• [Exercise requirements]
A - In the passage on support vector machines, what property must a kernel have before it can be read as a generalized inner product in a reproducing kernel Hilbert space?
B - Using the passage on support vector machines, explain why the SVM has trouble when the classes overlap heavily.

• [Excerpted passage]

This idea was elegantly incorporated to the Support Vector Machine (SVM) [73], in which the number of parameters is as small as a suitably determined subset of the training objects (the support vectors) and into independent of the dimensionality of the vector space. One way to phrase this principle is that the structure of the classifier itself is simplified as far as possible (following the Occam’s razor principle). So, after a detor along huge neural networks possibly having many more parameters than training examples, pattern recognition was back to the small-is-beautiful principle, but now better understood and elegantly formulated.



The use of kernels largely enriched the applicability of the SVM to nonlinear decision functions [66, 67, 73]. The kernel approach virtually generates nonlinear transformations of the combinations of the existing features. By using the representer theorem, a linear classifier in this nonlinear feature space can be constructed, because the kernel encodes generalized inner products of the original vectors only. Consequently, well-performing nonlinear classifiers built on training sets of almost any size in almost any feature space can be computed by using the SVM in combination with the ‘kernel trick’ [66].



This method has still a few limitations, however. It was originally designed for separable classes, hence it suffers when high overlap occurs. The use of slack variables, necessary for handling such an overlap, leads to a large number of support vectors and, consequently, to a large VC dimension. In such cases,other learning procedures have to be preferred. Another difficulty is that the class of admissible kernels is very narrow to guarantee the optimal solution.A kernel K has to be (conditionally) positive semidefinite (cpd) functions of two variables as only then it can be interpreted as a generalized inner product in reproducing kernel Hilbert space induced by K. Kernels were first considered as functions in Euclidean vector spaces, but they are now also designed to handle more general representations. Special-purpose kernels are defined in a number of applications such as text processing and shape recognition, in which good features are difficult to obtain. They use background knowledge from the application in which similarities between objects are defined in such a way that a proper kernel can be constructed. The difficulty is, again, the strong requirement of kernels as being cpd.



The next step is the so-called dissimilarity representation [56] in which general proximity measures between objects can be used for their representation.The measure itself may be arbitrary, provided that it is meaningful for the problem. Proximity plays a key role in the quest for an integrated structural and statistical learning model, since it is a natural bridge between these two approaches [6, 56]. Proximity is the basic quality to capture the characteristics of a set objects forming a group. It can be defined in various ways and contexts, based on sensory measurements, numerical descriptions, sequences, graphs, relations and other non-vectorial representations, as well as their combinations. A representation based on proximities is, therefore,universal.

• [Data for analysis]
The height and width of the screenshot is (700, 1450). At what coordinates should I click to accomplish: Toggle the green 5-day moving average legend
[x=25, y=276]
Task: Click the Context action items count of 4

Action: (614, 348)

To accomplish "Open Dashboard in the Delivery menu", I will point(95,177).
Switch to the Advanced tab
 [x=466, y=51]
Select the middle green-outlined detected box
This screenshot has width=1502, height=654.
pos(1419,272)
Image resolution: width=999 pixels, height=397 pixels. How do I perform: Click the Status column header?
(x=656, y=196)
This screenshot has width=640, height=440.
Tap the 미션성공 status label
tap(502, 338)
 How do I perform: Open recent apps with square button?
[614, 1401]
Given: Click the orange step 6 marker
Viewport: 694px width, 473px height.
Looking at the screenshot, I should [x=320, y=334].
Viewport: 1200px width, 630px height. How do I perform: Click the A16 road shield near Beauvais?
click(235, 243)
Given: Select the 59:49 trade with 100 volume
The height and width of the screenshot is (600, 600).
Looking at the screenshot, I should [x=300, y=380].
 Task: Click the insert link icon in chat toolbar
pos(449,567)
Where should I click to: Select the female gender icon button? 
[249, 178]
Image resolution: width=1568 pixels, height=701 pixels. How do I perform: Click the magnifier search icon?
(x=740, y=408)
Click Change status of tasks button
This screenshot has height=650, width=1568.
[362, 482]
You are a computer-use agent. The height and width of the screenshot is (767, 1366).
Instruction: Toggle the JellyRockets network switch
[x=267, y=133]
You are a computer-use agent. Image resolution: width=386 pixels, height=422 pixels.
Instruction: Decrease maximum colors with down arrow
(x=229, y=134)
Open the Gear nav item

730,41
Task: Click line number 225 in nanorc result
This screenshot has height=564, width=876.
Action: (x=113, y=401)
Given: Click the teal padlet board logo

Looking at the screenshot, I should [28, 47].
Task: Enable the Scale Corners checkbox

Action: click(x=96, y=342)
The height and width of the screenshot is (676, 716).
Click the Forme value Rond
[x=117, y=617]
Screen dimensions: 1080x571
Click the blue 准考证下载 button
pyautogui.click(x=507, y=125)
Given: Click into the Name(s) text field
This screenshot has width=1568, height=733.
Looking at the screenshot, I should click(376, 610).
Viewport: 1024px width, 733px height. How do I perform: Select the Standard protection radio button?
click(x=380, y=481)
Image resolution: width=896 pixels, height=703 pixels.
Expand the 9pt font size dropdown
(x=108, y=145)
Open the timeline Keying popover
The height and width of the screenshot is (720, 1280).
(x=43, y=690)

• [Answers to the exercises]
A - It must be a (conditionally) positive semidefinite function of two variables.

B - The SVM was originally designed for separable classes. Handling overlap requires slack variables, which produce a large number of support vectors and therefore a large VC dimension.